Needing Others for Pleasure
Needing Others for Pleasure
by: ROCK ROKA
Let us examine how our needs for pleasure and affirmation
can limit and distort our experience of love.
We create relationships that give us pleasure and affirmation
as well as security. We may be dependent upon the other for
money, shelter, sex, travel, clothing, encouragement,
compliments, humor, tasty food, a clean house, comforts,
or even his or her beauty.
Yet, if he or she stops providing these for us, or decides
to provide them for someone else, do we continue loving
that person or do we feel hurt, disillusioned, and overcome
with feelings of injustice, anger and perhaps
revenge?
The condition here is that "I love as long as you provide
me pleasure, happiness or excitement. If you stop, my feelings
change." It is conditional
love.
Needing Others for Affirmation
We may also depend on someone for affirmation. This may
take various forms.
1. We are affirmed when others obey us. "You listen
to me and do what I say. I can control you. That makes me feel
powerful and worthy. If, however, you stop doing whatever
I say, I will stop feeling love and unity with you."
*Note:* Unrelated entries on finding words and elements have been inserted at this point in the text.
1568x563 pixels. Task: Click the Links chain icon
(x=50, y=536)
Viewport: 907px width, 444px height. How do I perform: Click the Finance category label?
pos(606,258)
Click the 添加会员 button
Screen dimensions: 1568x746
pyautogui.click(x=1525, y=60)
This becomes a problem for parents when their children
move into adolescence. This can also occur between spouses.
In many countries a wife might be suppressed at first, and
thus, the husband feels powerful and affirmed. If, however,
she begins to think and act for herself, he begins to panic
and can become angry and sometimes aggressive. The roles
may also be reversed where the woman controls and feels
affirmed.
2. We also feel affirmation when someone needs us or is dependent
on us. This could occur between parent and child, teacher
and student, friends, or between the "savior"
and the "needy."
In these cases, the "needed" feels affirmed
by and perhaps superior to the "needy". This
is one aspect of codependency. Some of us find meaning in
life because someone needs us or depends on us. If however,
the other doesn't want to be the child, the student
or the needy one anymore, do we feel the same attraction
and love? If not, our love is mixed with our need to be "needed".
In such a case, we need to give, offer, and sacrifice in order
to feel useful, worthy or boost our self-image. If this
is the case, then all that we offer in these situations,
all our sacrifices, are actually for ourselves and not
for the others.
That does not negate the fact that others may actually need
us, or that we also simultaneously have feelings of altruistic
love. We are often motivated by two or three motives simultaneously
3. A third aspect of this attraction for affirmation is
the situation in which we "love" those "who
affirm our rightness", either verbally by telling
us we are right, or simply by belonging to the same social,
political, religious or spiritual group and thus embrace
a similar belief system.
"I love you because you agree with me, you are like
me, you affirm me". If they change beliefs and convert
to another political party, religion, or spiritual group,
will we feel the same closeness and "love?"
Perhaps yes, perhaps no.
A fourth aspect of this affirmation principle is infatuation
- called "Eros" (in Greek "erotas")
or "falling in love". In this case there is a
mutual (occasionally only one-sided) infatuation on
the physical, sexual, emotional and sometimes mental
level. This is a special attraction between two persons
who excite, bring joy to and stimulate each other positively.
This positive stimulation often has to do with the needs
for security, pleasure and affirmation.
This intensity of these feelings seldom lasts more than
a few years. The couple then has the possibility of transforming
their "Eros" into a steady form of unconditional
love, or facing the sadness of conflict and / or separation.
Sooner or later, we will come face to face with the other's
various negative aspects, and if we cannot love them as
they are, the relationship suffers.
Until we are able to love unconditionally, we will be unhappy,
insecure and frequently in conflict with those around
us. We will be able to do this only when we have matured sufficiently
so as to experience inner security, inner satisfaction,
inner freedom and a steady feeling of self-worth.
In other words, we can love purely only those who we do not
need.
When we need others, we cannot love them unconditionally.
This might be difficult to comprehend at first, but deep
thought and observation will prove it to be true. Being
able to love without conditions is a basic prerequisite
for both a happy life and spiritual evolution.